In the material below, find each line that contains the word "computer" and copy it.
────────────────────────────────────────
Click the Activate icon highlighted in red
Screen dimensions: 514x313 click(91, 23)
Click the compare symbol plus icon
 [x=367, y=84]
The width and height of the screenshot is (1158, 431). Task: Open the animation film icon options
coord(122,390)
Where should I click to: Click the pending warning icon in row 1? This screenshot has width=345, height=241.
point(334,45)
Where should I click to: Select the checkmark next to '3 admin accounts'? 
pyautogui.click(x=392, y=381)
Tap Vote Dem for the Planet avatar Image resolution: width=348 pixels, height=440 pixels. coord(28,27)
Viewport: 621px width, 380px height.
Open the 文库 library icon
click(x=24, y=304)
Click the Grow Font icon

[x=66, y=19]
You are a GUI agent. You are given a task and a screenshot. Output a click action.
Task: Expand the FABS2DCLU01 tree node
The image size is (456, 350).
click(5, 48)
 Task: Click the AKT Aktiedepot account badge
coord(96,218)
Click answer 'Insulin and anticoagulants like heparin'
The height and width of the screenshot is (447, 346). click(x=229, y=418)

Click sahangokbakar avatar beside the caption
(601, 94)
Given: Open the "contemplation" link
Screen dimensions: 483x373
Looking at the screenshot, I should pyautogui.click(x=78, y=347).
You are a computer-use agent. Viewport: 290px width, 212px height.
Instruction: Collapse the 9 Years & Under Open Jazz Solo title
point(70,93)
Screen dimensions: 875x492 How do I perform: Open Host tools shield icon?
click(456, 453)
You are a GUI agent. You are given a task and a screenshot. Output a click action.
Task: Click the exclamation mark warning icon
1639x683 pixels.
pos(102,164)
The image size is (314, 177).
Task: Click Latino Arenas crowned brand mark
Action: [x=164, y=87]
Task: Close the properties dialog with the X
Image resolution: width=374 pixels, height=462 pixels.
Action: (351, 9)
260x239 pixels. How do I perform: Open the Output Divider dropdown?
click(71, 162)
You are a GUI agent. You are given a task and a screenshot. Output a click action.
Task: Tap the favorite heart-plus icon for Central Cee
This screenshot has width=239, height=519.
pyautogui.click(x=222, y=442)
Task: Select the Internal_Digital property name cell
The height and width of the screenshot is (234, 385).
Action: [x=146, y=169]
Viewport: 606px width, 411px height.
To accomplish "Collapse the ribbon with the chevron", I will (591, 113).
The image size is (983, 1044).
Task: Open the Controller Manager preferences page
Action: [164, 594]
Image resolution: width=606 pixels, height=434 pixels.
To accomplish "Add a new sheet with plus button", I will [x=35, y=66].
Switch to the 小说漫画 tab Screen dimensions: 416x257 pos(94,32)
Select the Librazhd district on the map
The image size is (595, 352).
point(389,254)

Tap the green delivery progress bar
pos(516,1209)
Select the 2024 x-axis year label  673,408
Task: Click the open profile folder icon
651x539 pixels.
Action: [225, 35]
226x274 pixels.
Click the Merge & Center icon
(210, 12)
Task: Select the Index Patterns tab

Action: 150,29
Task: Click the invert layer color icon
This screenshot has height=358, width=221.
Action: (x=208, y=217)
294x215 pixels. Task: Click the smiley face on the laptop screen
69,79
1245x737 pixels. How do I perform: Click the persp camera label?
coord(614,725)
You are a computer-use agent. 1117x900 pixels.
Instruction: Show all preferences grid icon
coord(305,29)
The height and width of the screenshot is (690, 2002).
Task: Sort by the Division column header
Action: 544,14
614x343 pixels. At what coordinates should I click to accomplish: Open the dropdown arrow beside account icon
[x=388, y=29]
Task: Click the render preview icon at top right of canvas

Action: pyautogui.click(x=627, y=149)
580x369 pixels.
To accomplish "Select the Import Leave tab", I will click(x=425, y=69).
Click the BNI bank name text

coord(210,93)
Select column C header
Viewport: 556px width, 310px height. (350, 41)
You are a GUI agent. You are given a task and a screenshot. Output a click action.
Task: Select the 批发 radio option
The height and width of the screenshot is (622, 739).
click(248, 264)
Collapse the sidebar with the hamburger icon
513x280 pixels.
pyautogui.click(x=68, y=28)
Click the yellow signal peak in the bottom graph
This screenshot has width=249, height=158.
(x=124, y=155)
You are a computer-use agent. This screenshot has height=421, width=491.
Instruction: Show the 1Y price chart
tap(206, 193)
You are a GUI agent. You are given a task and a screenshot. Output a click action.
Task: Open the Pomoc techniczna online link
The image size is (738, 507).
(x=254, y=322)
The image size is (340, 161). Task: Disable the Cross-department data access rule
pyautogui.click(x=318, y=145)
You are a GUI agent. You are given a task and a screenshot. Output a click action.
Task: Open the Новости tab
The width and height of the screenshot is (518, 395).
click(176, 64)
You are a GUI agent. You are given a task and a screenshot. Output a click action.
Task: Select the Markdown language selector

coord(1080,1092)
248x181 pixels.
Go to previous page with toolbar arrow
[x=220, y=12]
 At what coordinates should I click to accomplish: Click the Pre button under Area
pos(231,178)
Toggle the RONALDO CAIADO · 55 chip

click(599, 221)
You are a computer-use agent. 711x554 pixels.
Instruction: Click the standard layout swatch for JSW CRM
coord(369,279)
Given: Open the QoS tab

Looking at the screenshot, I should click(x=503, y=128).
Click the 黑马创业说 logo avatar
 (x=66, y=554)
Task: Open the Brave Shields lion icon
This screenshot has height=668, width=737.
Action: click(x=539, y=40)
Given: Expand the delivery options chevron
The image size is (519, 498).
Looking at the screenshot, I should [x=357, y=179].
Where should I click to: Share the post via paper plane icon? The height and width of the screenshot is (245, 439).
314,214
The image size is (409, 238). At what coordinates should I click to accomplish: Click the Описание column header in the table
────────────────────────────────────────
→ Answer for the task:
You are a computer-use agent. Viewport: 290px width, 212px height.
You are a computer-use agent. 1117x900 pixels.
You are a computer-use agent. This screenshot has height=421, width=491.
You are a computer-use agent. 711x554 pixels.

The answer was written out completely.